The IMF has published a staff report and a selected issues paper following the conclusion of consultations with the UK under Article IV of the IMF’s articles of agreement.
The UK economy has been growing steadily and growth is set to continue at an average of around 2.2% in the medium term. However risks and uncertainties include the global economic outlook, slow productivity growth, high household debt and the referendum on membership of the European Union. The IMF highlighted the importance of strengthening pro-growth and pro-stability aspects of the fiscal consolidation including scaling back the distortionary tax expenditures, reforming property taxes and reducing the bias in the tax system towards debt.
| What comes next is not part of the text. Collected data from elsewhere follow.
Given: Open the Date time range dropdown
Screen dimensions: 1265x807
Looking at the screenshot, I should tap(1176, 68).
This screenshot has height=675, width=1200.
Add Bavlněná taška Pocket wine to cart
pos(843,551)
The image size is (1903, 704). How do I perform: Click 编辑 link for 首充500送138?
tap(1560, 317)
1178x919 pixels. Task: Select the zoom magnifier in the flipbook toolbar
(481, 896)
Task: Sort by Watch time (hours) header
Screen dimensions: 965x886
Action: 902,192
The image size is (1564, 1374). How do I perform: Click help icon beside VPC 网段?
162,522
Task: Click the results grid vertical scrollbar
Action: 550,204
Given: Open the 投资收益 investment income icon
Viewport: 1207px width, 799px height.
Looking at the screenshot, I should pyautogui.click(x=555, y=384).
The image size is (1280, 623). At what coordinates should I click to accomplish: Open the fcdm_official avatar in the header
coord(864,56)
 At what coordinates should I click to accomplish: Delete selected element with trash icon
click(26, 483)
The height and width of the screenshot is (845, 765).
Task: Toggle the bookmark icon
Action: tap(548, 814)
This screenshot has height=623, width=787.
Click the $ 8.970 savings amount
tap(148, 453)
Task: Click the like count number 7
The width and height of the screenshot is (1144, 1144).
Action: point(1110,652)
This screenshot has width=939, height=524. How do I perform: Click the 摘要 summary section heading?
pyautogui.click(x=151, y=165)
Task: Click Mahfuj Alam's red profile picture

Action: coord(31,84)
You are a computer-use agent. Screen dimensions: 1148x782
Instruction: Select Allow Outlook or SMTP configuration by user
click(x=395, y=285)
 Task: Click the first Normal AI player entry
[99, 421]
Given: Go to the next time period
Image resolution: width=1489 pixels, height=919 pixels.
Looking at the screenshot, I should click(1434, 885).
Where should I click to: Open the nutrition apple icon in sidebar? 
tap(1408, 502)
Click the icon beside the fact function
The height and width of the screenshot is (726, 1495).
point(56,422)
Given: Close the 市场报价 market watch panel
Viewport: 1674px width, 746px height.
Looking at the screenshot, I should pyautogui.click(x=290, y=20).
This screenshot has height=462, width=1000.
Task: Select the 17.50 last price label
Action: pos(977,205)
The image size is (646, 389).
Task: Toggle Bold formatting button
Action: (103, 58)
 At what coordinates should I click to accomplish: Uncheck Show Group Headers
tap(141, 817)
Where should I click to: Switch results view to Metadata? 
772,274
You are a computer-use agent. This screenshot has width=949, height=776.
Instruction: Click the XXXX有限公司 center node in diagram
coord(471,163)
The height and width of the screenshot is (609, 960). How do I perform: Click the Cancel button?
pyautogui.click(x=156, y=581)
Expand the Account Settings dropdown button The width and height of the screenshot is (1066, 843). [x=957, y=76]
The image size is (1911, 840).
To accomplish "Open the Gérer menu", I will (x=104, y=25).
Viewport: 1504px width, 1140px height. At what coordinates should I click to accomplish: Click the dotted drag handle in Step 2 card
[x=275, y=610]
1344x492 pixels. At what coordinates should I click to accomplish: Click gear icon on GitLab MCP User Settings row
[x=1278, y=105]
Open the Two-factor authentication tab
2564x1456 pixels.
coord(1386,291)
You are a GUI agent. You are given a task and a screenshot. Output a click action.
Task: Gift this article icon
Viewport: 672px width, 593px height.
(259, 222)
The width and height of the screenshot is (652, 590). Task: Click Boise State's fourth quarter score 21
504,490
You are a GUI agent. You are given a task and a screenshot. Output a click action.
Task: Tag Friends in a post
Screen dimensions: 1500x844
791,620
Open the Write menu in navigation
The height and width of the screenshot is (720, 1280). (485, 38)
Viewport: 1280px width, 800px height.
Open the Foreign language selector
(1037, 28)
The selected issues paper notes that property taxation is relatively high in the UK. The UK has a number of property-related taxes including council tax, business rates, stamp duty land tax, capital gains tax and inheritance tax. These property taxes accounted for more than 10% of general government tax revenue in 2014, with council tax, business rates, and stamp duty land tax accounting for 5%, 5% and 2% of total tax revenue respectively.
Council tax
Nearly 40 percent of dwellings subject to council tax receive some form of discount. Some of the discounts provided under the council tax can encourage inefficient use of residential properties.
Single occupants or short-term empty properties receive discounts for council tax. These discounts are likely to create incentives for home owners to keep properties unused; or for single people to live in more expensive properties than they would otherwise choose to do. Reducing these discounts could potentially facilitate more efficient use of residential properties, thereby helping to alleviate supply constraints.
A large proportion of the council tax discounts is granted to single-occupancy homes. Removal of single-occupancy discounts would probably result in more efficient use of the available housing. Further reduction of discounts for short-term empty properties is possible under the new system allowing scope for increasing efficiency by reducing the discounts.
Stamp Duty Land Tax (SDLT)
Stamp duty land tax receipts have moved generally in line with house price movements. Stamp duty land tax collection increases when house prices are rising and decrease when house prices are going down.
Transaction taxes are however inefficient. Property taxes discourage transactions with the result that properties are not held by those who could obtain the most benefit from them. These taxes also create disincentives for people to move, thereby reducing mobility in the labor market and preventing people or businesses from living or operating in properties of the most appropriate size and location for them.
The selected issues paper suggests that the UK should gradually reduce reliance on stamp duty land tax and increasingly replace it with property taxes that tax properties as a percentage of their current updated values. Modifying stamp duty land tax is likely to increase the number of transactions and increase household mobility, thereby enabling more efficient use of the current housing supply.
Moving to value-based property taxes
Moving away from transaction taxes, which accrue to the central government, and moving towards value-based property taxes, which provide revenue for local governments, is likely to improve incentives for local governments to approve new residential construction (because local governments will benefit from the larger property tax base). This would therefore increase the housing supply.
Property taxes may create liquidity problems for property owners who do not have cash available to pay. This problem could however be avoided by the gradual phasing-in of higher property taxes, as this gives owners adequate time to secure any financing that maybe needed.